Data extracted from a collection
* * *
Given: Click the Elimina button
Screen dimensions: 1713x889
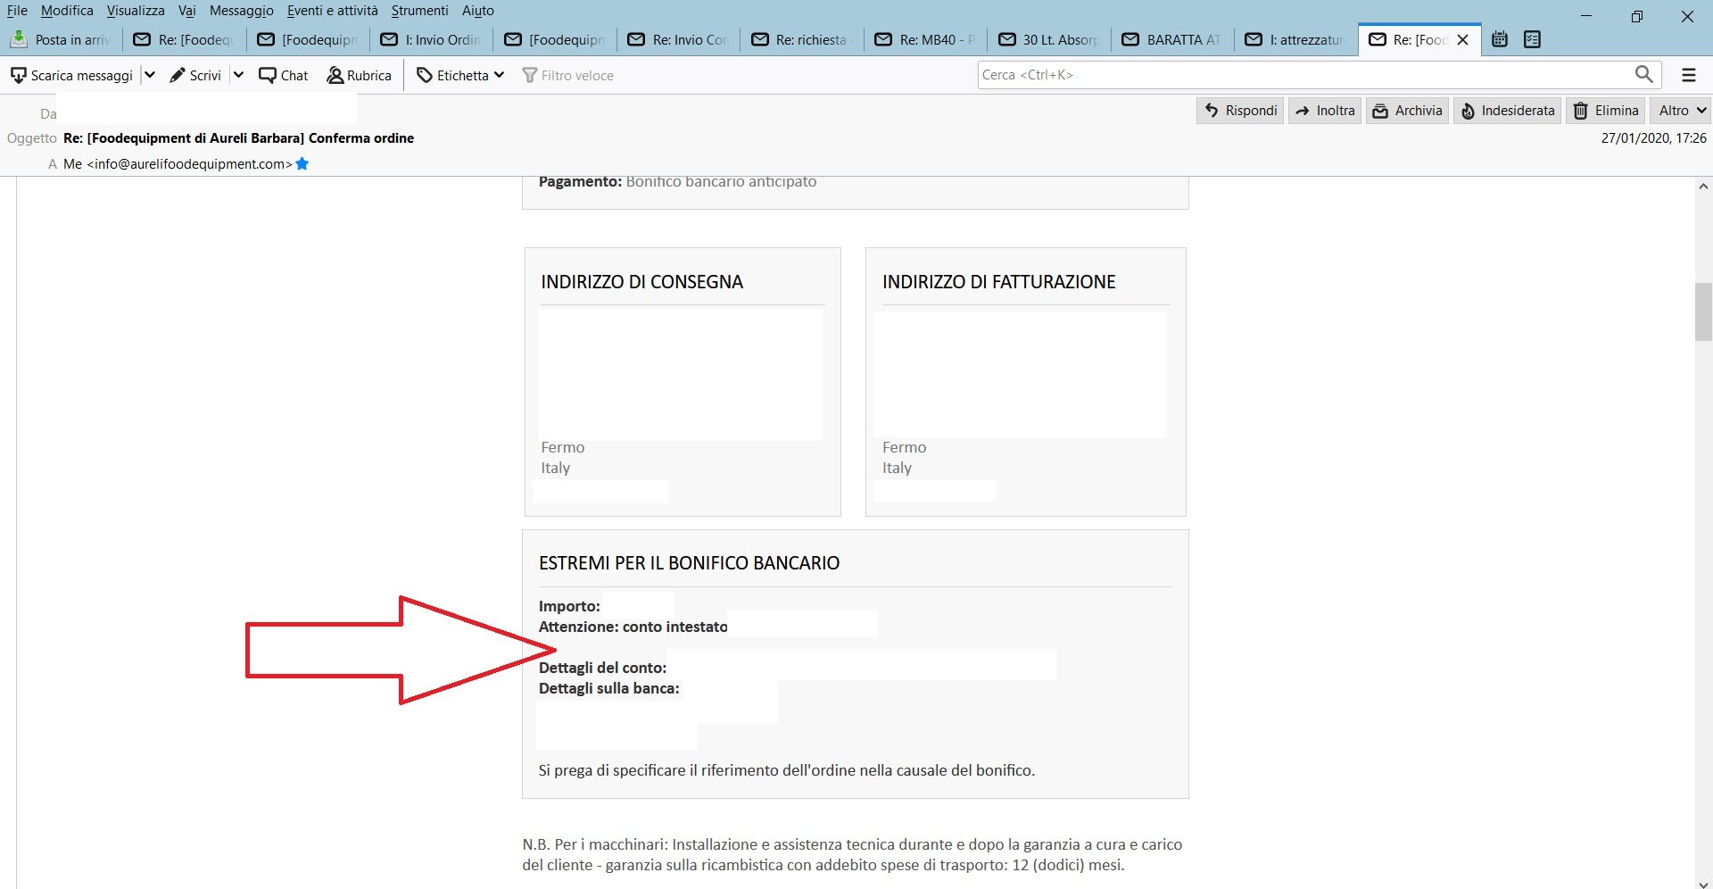Looking at the screenshot, I should point(1607,111).
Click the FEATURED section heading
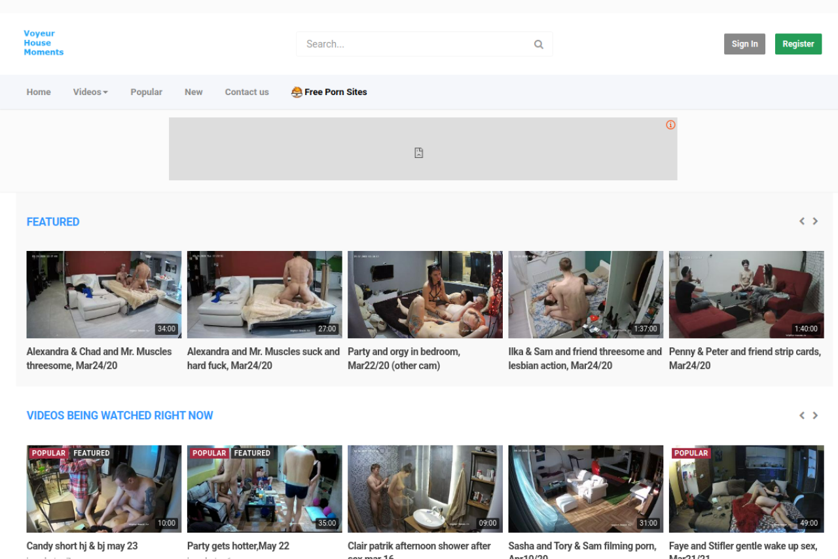 (53, 222)
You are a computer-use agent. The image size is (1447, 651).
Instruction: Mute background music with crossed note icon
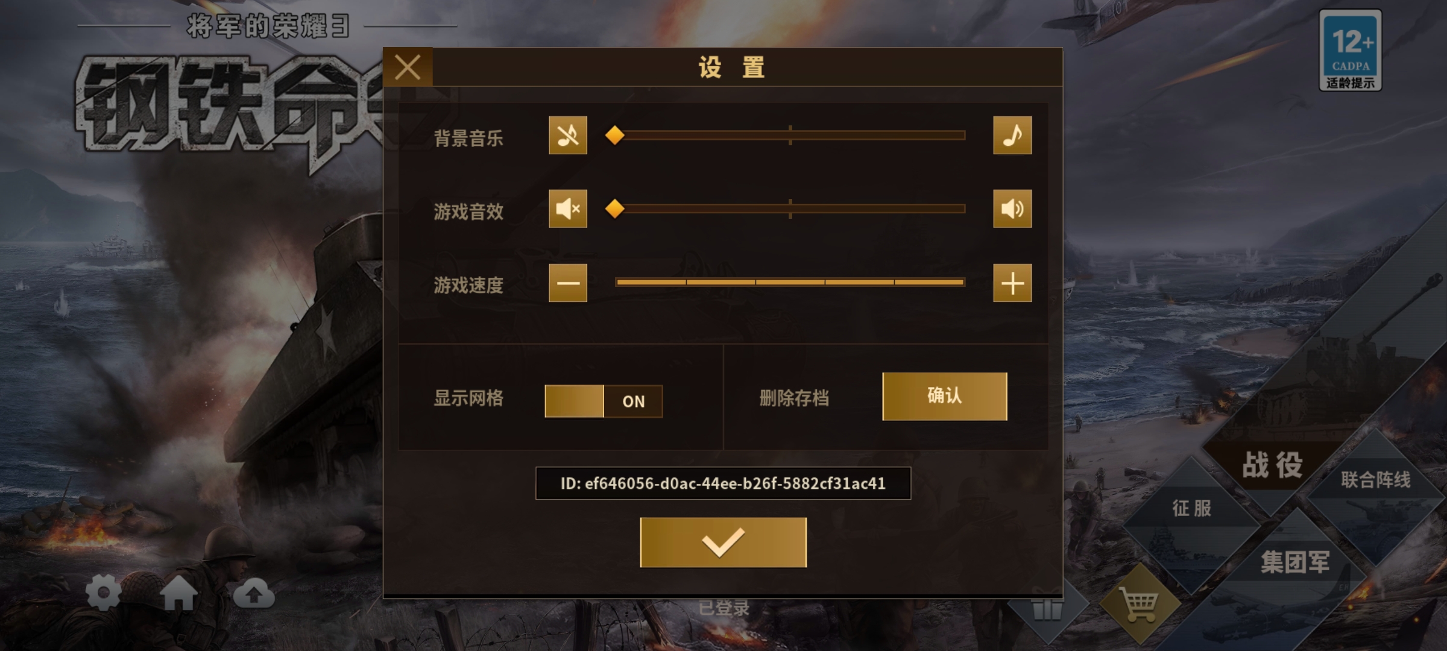coord(567,135)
* * *
## ACTION ITEM
Copy every record exactly, dropping the images.

## WORKED SOLUTION
Given: Click the Elimina button
Screen dimensions: 1713x889
Looking at the screenshot, I should point(1607,111).
Click the FEATURED section heading
 (53, 222)
You are a computer-use agent. The image size is (1447, 651).
Instruction: Mute background music with crossed note icon
coord(567,135)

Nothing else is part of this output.